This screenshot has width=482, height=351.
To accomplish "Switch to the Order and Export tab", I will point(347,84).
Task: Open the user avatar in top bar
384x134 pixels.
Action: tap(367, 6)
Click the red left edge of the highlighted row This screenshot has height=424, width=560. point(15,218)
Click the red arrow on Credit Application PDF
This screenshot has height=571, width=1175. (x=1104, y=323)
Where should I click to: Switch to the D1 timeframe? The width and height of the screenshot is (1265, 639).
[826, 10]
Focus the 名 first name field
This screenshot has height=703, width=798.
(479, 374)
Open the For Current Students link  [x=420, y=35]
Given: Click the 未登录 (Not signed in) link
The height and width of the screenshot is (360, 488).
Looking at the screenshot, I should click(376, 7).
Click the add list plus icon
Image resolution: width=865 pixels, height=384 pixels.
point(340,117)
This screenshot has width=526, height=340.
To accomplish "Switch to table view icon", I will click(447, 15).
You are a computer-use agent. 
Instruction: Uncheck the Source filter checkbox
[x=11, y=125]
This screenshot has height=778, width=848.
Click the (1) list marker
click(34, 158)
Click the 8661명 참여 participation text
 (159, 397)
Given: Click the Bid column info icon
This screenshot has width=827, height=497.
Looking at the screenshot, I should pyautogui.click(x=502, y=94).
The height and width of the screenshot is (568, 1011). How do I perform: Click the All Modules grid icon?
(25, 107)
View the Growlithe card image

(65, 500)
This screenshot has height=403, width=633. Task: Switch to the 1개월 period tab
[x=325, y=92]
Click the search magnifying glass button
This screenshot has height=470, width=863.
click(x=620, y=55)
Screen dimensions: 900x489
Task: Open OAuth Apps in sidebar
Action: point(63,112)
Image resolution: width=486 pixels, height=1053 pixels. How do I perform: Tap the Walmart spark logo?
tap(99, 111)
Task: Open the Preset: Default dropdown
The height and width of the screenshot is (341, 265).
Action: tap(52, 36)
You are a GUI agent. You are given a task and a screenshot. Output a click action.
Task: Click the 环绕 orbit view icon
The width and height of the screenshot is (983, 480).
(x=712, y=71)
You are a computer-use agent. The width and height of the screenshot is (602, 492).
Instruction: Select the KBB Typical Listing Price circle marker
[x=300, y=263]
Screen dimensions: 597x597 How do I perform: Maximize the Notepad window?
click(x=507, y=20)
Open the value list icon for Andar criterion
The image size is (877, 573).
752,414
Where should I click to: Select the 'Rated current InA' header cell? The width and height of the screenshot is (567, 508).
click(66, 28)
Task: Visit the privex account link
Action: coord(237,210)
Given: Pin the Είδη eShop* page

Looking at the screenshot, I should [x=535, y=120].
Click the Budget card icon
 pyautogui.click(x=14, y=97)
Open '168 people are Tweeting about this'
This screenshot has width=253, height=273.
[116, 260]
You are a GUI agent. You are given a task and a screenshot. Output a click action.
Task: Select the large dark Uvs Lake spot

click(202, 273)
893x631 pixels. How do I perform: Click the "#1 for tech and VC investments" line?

# WHAT TO PRODUCE:
From the entries, copy out each line containing the word "accomplish".

# TASK OUTPUT:
To accomplish "Switch to the Order and Export tab", I will point(347,84).
To accomplish "Switch to table view icon", I will click(447, 15).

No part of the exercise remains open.